O artigo propõe um conjunto de medidas para reconfigurar o ecossistema habitacional português num sentido mais jovem, ecológico e participativo. Em primeiro lugar, a criação de um Programa Nacional de Habitação Leve, que financie a construção modular em madeira, o co-housing jovem e a reabilitação participativa de edifícios devolutos. Este programa deve incluir incentivos fiscais, linhas de crédito a cooperativas e apoio técnico multidisciplinar. Em segundo lugar, é urgente atualizar a legislação urbanística, incluindo normas de tipologias mistas e construção sustentável. O Plano Diretor Municipal deve ser um instrumento de inovação, e não de bloqueio.

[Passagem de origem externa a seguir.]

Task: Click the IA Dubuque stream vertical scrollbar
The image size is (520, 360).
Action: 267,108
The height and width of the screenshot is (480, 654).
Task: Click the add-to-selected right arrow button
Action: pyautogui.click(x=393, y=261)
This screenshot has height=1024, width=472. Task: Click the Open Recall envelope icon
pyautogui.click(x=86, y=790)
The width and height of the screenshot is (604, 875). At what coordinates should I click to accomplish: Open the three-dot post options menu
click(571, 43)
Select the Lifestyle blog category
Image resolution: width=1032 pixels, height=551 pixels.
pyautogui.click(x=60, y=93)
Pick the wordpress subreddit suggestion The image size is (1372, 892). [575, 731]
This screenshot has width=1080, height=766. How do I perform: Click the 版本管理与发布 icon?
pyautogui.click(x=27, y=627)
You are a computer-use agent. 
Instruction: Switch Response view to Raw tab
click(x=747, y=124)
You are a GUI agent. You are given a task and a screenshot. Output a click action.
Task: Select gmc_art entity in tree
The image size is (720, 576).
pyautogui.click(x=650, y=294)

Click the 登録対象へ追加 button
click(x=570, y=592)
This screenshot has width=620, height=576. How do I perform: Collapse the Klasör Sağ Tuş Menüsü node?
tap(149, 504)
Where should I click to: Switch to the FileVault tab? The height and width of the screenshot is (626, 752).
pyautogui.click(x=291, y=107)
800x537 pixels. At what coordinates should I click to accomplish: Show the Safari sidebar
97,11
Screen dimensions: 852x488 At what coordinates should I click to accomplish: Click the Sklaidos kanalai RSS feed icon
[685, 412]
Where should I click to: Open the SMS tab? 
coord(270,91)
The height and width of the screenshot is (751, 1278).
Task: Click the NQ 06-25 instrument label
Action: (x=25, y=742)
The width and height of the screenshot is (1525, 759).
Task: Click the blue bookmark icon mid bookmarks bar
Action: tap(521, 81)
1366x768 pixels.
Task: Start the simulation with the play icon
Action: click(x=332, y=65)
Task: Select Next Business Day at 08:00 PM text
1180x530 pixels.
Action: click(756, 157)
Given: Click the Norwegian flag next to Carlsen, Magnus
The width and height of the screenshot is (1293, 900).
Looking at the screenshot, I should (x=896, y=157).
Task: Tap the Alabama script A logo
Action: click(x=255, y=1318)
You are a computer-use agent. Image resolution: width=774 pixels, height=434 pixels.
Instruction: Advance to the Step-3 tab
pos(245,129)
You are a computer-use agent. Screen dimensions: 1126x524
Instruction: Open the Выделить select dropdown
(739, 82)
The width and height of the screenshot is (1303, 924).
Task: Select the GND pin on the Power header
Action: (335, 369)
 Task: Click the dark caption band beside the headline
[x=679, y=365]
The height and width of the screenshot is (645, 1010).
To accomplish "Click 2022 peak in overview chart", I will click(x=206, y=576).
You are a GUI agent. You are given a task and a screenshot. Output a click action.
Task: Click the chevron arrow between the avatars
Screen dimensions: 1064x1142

Terceiro, propõe-se a integração de conteúdos sobre habitação cooperativa, construção sustentável e urbanismo participativo nos currículos das universidades e escolas técnicas, de modo a criar uma geração de profissionais sensibilizados para a transição ecológica no setor. Finalmente, deve ser criado um Observatório Nacional da Inovação Habitacional Jovem, que recolha, avalie e divulgue boas práticas, em articulação com universidades, autarquias e redes europeias.

A habitação jovem em Portugal não pode continuar prisioneira de modelos do século passado. A crise climática, a transformação tecnológica e a exigência de justiça intergeracional exigem novas formas de pensar, construir e habitar. As soluções existem — o desafio é institucional, cultural e político. Apostar em madeira, módulos, cooperativas e partilha não é utopia: é já a realidade de milhares de jovens em Helsínquia, Viena ou Copenhaga. Portugal pode, e deve, seguir o mesmo caminho.

Referências Bibliográficas

Starbursting. (2025). Mais do que Casas: Inovação Habitacional Jovem na Europa. Universidade do Porto.

Salafranca, B. (2024). Pobreza Energética no Interior de Portugal. Universidade de Coimbra.

INE — Instituto Nacional de Estatística (2025). Estatísticas da Juventude e Habitação.

LNEC — Laboratório Nacional de Engenharia Civil (2023). Relatório Técnico sobre Construção Modular em Portugal. Lisboa.

European Commission (2023). Sustainable Youth Housing Toolkit. Directorate-General for Regional and Urban Policy.

OECD (2024). Urban Innovation and Youth Housing. Paris.

Municipality of Braga (2024). Projeto Habita+: Relatório de Avaliação Intercalar.

Municipality of Copenhagen (2023). Cooperative Housing Projects in Nordvest. Urban Housing Department.